Protopia · July 3, 2025, 5:19pm

Checksum errors can be due to disk hardware, but more often they relate to disk controller errors or overheating, power or SATA cable connections, PSU issues or memory issues, and reseating memory sticks, PCIe cards and power/SATA cables can often stop them for continuing to occur.

After reseating the memory run a memory test for a few hours.

Then do a sudo zpool clear poolname for the pool experiencing errors to reset the error counters and see what happens.

Actually my standard list has evolved and is now:

lsblk -bo NAME,LABEL,MAJ:MIN,TRAN,ROTA,ZONED,VENDOR,MODEL,SERIAL,PARTUUID,START,SIZE,PARTTYPENAME
sudo ZPOOL_SCRIPTS_AS_ROOT=1 zpool status -vLtsc lsblk,serial,smartx,smart
sudo zpool import
lspci
sudo sas2flash -list
sudo sas3flash -list
sudo storcli show all
for disk in /dev/sd*; do; sudo zdb -l $disk; done
for disk in /dev/sd?; do; sudo hdparm -W $disk; done
for disk in /dev/sd?; do; sudo smartctl -x $disk; done

though I normally remove any of these I don’t think will be helpful.
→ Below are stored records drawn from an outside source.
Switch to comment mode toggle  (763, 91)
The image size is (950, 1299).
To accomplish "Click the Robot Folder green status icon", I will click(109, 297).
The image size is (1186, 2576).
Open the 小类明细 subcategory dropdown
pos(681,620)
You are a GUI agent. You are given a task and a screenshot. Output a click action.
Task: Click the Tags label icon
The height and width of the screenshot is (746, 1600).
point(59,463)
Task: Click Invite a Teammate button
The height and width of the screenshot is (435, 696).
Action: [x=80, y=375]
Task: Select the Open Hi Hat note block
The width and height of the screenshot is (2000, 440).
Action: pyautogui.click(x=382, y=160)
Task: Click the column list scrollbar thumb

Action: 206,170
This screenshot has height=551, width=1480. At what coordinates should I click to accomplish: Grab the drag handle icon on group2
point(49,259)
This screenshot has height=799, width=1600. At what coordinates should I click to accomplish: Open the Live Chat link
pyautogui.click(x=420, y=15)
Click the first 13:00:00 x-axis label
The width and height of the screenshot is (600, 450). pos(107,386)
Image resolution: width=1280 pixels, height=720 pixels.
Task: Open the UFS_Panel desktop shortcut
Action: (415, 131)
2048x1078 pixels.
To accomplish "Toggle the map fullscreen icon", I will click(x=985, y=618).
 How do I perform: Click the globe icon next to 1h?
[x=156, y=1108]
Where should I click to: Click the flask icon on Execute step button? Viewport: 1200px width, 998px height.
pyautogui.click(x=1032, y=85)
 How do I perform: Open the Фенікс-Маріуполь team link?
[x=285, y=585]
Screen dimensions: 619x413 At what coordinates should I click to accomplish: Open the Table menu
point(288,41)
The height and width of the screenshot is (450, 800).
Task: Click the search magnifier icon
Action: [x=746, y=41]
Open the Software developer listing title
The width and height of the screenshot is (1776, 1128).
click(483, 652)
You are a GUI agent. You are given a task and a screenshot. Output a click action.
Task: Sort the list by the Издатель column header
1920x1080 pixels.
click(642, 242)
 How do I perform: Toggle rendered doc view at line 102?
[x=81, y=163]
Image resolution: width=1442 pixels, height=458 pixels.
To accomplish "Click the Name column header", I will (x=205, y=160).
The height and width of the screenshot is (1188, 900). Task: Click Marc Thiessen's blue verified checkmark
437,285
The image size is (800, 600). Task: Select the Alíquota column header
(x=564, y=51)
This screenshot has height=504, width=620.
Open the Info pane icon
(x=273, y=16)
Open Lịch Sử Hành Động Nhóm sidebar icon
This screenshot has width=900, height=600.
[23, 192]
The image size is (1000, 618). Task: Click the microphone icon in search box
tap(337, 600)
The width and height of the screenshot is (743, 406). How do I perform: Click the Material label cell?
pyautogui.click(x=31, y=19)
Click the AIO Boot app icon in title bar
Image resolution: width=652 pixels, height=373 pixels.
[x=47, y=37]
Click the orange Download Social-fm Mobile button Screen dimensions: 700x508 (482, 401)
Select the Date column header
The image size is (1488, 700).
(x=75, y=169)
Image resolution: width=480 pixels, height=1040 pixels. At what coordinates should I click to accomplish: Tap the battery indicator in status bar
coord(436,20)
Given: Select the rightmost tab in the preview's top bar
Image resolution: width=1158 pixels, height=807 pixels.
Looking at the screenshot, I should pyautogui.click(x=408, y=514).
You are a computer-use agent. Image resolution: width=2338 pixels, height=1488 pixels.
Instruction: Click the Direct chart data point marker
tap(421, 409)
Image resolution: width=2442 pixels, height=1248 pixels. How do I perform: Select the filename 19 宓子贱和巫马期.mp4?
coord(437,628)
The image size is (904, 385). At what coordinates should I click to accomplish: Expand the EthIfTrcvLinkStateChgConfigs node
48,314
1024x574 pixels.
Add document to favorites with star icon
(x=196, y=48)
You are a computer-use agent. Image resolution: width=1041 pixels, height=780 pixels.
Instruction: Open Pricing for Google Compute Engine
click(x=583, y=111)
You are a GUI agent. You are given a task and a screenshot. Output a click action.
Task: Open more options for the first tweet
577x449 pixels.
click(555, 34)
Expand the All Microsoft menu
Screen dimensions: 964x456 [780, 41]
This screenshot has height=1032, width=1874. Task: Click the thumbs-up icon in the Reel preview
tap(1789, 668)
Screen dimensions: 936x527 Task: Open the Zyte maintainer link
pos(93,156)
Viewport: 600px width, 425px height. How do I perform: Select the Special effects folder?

NugentS · July 3, 2025, 5:23pm

Given its happening to all three disks - you need to look at what common for the 3 disks.

PSU, Cabling and or HBA/SATA expansion board are likley causes

manomamdouh83 · July 18, 2025, 10:41am

Thank you. In copying the codes above, one returned a file that was actually corrupted, and once removed and ran another scrub everything seems healthy again. I appreciate the quick response.

However, why isn’t there (or maybe there is?) a way to see that file or the same details from a GUI? It feels like this is an error (not some sort of advanced functions) and there could be a way to dive more from the GUI.

Thanks again y’all.

Arwen · July 18, 2025, 10:52pm

In a way, the TrueNAS GUI is lacking some functionality. I don’t even know if the GUI has the function you are looking for in the request above.

On the other hand, TrueNAS, (and FreeNAS before it), were always intended to have Unix Shell access for more detailed trouble shooting.

Some NASes are all about the GUI, and yet don’t cover everything. When odd failure modes occur and are not fixable or troubleshootable from the GUI, those users may be out of luck. Time to restore from backups.

Not saying one philosophy is better than another, just different.

One reason I chose TrueNAS is that Unix Shell is both readily available, and down right useful at times. My prior NAS, an Infrant ReadyNAS 1000S, also had Unix Shell access. I simply could not live with either a NAS having a heavy focus on MS-Windows, (which I don't use at home). Or limited trouble shooting from any NAS GUI.